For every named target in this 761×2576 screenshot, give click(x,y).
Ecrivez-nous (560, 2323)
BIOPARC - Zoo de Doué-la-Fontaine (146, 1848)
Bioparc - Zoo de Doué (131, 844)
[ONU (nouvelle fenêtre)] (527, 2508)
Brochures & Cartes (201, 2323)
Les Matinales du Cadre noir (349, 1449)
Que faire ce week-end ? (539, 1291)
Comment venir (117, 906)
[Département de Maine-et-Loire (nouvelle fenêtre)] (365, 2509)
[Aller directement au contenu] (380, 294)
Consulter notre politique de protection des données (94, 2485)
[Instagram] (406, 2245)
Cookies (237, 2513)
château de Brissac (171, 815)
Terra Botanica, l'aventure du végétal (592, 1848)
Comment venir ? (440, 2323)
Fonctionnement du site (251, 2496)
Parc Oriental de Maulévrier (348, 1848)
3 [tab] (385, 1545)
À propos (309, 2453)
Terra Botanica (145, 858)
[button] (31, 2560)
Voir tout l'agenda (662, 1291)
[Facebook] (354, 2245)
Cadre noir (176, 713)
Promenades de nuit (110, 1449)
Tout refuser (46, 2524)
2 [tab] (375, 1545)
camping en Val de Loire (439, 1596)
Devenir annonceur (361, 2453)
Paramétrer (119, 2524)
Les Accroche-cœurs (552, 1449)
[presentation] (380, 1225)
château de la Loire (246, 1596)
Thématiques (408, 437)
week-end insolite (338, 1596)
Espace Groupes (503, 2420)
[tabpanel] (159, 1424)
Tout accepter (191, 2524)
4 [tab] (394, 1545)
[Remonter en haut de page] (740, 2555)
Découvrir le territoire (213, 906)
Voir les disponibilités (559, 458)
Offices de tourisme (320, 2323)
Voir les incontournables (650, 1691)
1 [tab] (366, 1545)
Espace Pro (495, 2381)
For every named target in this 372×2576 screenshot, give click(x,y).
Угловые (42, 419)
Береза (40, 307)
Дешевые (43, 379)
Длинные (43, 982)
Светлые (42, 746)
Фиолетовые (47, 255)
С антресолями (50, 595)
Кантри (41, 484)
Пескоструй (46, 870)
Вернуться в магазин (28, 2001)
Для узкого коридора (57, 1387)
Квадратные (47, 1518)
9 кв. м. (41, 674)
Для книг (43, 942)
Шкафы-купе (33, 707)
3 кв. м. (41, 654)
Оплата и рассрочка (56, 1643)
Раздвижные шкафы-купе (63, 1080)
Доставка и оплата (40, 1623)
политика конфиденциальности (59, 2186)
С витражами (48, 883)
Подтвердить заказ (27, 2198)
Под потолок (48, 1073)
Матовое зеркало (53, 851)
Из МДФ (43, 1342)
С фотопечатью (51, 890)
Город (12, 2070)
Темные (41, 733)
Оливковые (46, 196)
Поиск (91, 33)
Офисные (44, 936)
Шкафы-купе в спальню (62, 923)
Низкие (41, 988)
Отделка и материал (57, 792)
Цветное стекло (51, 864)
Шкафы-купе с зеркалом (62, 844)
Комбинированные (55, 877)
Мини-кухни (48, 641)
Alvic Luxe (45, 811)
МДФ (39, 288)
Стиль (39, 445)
★ ★ ★ ★ ★
*WORK INSTRUCTIONS*. The whole of the material above should be given again exactly.

*OUTPUT FOR THIS EXERCISE*.
For every named target in this 761×2576 screenshot, give click(x,y).
Ecrivez-nous (560, 2323)
BIOPARC - Zoo de Doué-la-Fontaine (146, 1848)
Bioparc - Zoo de Doué (131, 844)
[ONU (nouvelle fenêtre)] (527, 2508)
Brochures & Cartes (201, 2323)
Les Matinales du Cadre noir (349, 1449)
Que faire ce week-end ? (539, 1291)
Comment venir (117, 906)
[Département de Maine-et-Loire (nouvelle fenêtre)] (365, 2509)
[Aller directement au contenu] (380, 294)
Consulter notre politique de protection des données (94, 2485)
[Instagram] (406, 2245)
Cookies (237, 2513)
château de Brissac (171, 815)
Terra Botanica, l'aventure du végétal (592, 1848)
Comment venir ? (440, 2323)
Fonctionnement du site (251, 2496)
Parc Oriental de Maulévrier (348, 1848)
3 [tab] (385, 1545)
À propos (309, 2453)
Terra Botanica (145, 858)
[button] (31, 2560)
Voir tout l'agenda (662, 1291)
[Facebook] (354, 2245)
Cadre noir (176, 713)
Promenades de nuit (110, 1449)
Tout refuser (46, 2524)
2 [tab] (375, 1545)
camping en Val de Loire (439, 1596)
Devenir annonceur (361, 2453)
Paramétrer (119, 2524)
Les Accroche-cœurs (552, 1449)
[presentation] (380, 1225)
château de la Loire (246, 1596)
Thématiques (408, 437)
week-end insolite (338, 1596)
Espace Groupes (503, 2420)
[tabpanel] (159, 1424)
Tout accepter (191, 2524)
4 [tab] (394, 1545)
[Remonter en haut de page] (740, 2555)
Découvrir le territoire (213, 906)
Voir les disponibilités (559, 458)
Offices de tourisme (320, 2323)
Voir les incontournables (650, 1691)
1 [tab] (366, 1545)
Espace Pro (495, 2381)
For every named target in this 372×2576 screenshot, give click(x,y).
Угловые (42, 419)
Береза (40, 307)
Дешевые (43, 379)
Длинные (43, 982)
Светлые (42, 746)
Фиолетовые (47, 255)
С антресолями (50, 595)
Кантри (41, 484)
Пескоструй (46, 870)
Вернуться в магазин (28, 2001)
Для узкого коридора (57, 1387)
Квадратные (47, 1518)
9 кв. м. (41, 674)
Для книг (43, 942)
Шкафы-купе (33, 707)
3 кв. м. (41, 654)
Оплата и рассрочка (56, 1643)
Раздвижные шкафы-купе (63, 1080)
Доставка и оплата (40, 1623)
политика конфиденциальности (59, 2186)
С витражами (48, 883)
Подтвердить заказ (27, 2198)
Под потолок (48, 1073)
Матовое зеркало (53, 851)
Из МДФ (43, 1342)
С фотопечатью (51, 890)
Город (12, 2070)
Темные (41, 733)
Оливковые (46, 196)
Поиск (91, 33)
Офисные (44, 936)
Шкафы-купе в спальню (62, 923)
Низкие (41, 988)
Отделка и материал (57, 792)
Цветное стекло (51, 864)
Шкафы-купе с зеркалом (62, 844)
Комбинированные (55, 877)
Мини-кухни (48, 641)
Alvic Luxe (45, 811)
МДФ (39, 288)
Стиль (39, 445)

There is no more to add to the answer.